Sociedad

En sindicaturas no hay policías que vigilen las medidas sanitarias… “y la gente no entiende”

‘Por nosotros no ha quedado, pero la gente y sobre todo los jóvenes no entienden’ dice Anselmo Velázquez Coordinador de Enlaces con Sindicaturas de Culiacán

Con el aumento de contagios registrados por Covid en la Secretaría de Salud, Sinaloa ha entrado en el peor escenario vivido durante la pandemia que inicio en marzo de 2020, Culiacán ha sido el municipio más afectado por el virus y en medio del oscuro panorama que se vislumbra, las sindicaturas se convierten en un foco rojo, debido a la falta de atención de las autoridades, señalan habitantes.

Mientras algunos ciudadanos se organizan al interior de las sindicaturas para apoyar a las familias afectadas por la crisis emocional ye económica que genera el Covid, a través de donativos, como en el caso de Eldorado, donde un grupo de personas busca apoyar a través de alimentos y medicamentos a las familias con integrantes hospitalizados en el Hospital General del Estado, la población aun refleja cierta renuencia a acatar las medidas de sanidad para combatir el alza en los contagios que actualmente mantiene en alerta al municipio y a la entidad.

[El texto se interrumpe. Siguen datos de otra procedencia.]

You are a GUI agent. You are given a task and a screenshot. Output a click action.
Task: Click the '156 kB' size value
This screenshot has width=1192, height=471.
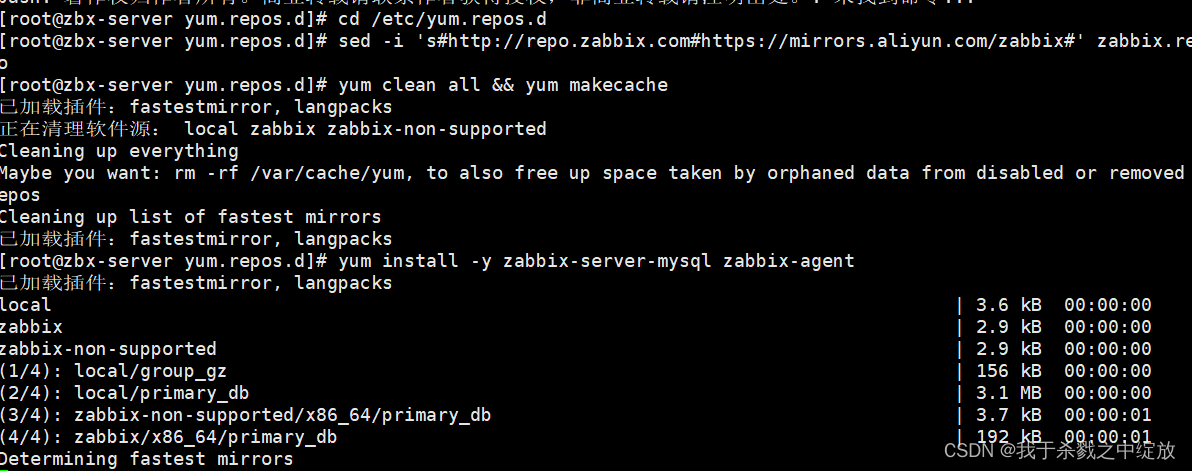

‘Aquí la gente anda como si nada por la calle,  con lo de la vacuna se les pasó el susto a muchos… los más plebes nunca se cuidaron y la gente más grande es la que se está muriendo, se me hace una grosería que mucha gente anda sin cubrebocas, en muchos negocios ya ni te pedían que te lo pusieras para entrar, ah pero ya que estamos en rojo, ahora si todos muy preocupados’ así lo percibe, María, habitante de la sindicatura de Eldorado.

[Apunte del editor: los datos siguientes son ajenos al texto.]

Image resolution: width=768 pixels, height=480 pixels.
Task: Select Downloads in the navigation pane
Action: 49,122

Con denuncias y observaciones similares en otras regiones del municipio, como Costa Rica, Quilá, El Tamarindo y Culiacancito, se puede asegurar que la intervención por parte de las autoridades para mitigar los contagios por Covid-19 en las sindicaturas ha sido insuficiente.

Para Karen Torres, habitante de la sindicatura de Quilá, que se desplaza todos los días hasta Eldorado, para trabajar como Psicóloga, en un Centro de Rehabilitación de adicciones, la situación en muy similar en ambos sectores, pues señala que ‘en las dos partes la gente ya se relajó, existen cuidados mínimos, el cubre bocas es solo un requisito para entrar o no a ciertos lugares, mas no algo que se utilice como protección del Covid’.

 ‘Aquí nada más te lo piden (el cubrebocas) para entrar al Oxxo, fuera de eso no hay nada’ dice por su parte Jorge sobre las medidas de sanidad que existen en Culiacancito.

Responsabilidad o culpa ¿de la ciudadanía?

Por su parte, Anselmo Velázquez, Coordinador de Enlaces con Sindicaturas de Culiacán, precisa que la responsabilidad de acatar las medidas de seguridad es de la ciudadanía, excusando la falta de atención y vigilancia a la escasez de policías en las rancherías y poblados que integran las sindicaturas.

‘En las sindicaturas, la información ya está dada, ¿quién no sabe las medidas que debemos de tomar? Lo que pasa es que como en las sindicaturas son pueblos, comisarías y ranchos, no hay policías, en el caso de El Tamarindo hay dos policías y es muy difícil que dos elementos puedan hacer entender o amonesten a todo el pueblo de 13 mil habitantes. Hay gente que es muy consciente, pero en el caso de los jóvenes se lo toman muy a la ligera’ dice el funcionario.

Aunque asegura que ‘por ellos no ha quedado’ Velázquez dice que los elementos asignados a las sindicaturas no son suficientes para reprender a quienes infringen las medidas de sanidad; sin embargo, no se ha efectuado una solicitud en forma al ayuntamiento para tener más elementos vigilando los poblados. ‘En su momento lo haremos’ agrega.

Al ser cuestionado sobre las medidas que se han realizado a través de su coordinación, menciona que han acudido a las diferentes sindicaturas de Culiacán para entregar cubrebocas y concienciar a la población sobre las medidas de sana distancia a los habitantes y a los propietarios en negocios.

‘Faltan operativos y que de verdad se infraccionen a quienes no respeten las medidas, ya sea arrestar a quienes actúan inconscientemente, hay personas que se ponen renuentes que dicen que no existe el virus, a esas personas se deben, ya sea infraccionar o arrestar’ finaliza.

En tanto, el programa de vacunación avanza con las segundas dosis para loa habitantes mayores de 40 años, para posteriormente seguir con los treintañeros y culminar con los habitantes mayores de 18 años, esperando encontrar pronto alternativas para inmunizar a la población menor de edad que quedaría pendiente y que actualmente es la que más reocupa al gobernó local, estatal y federal.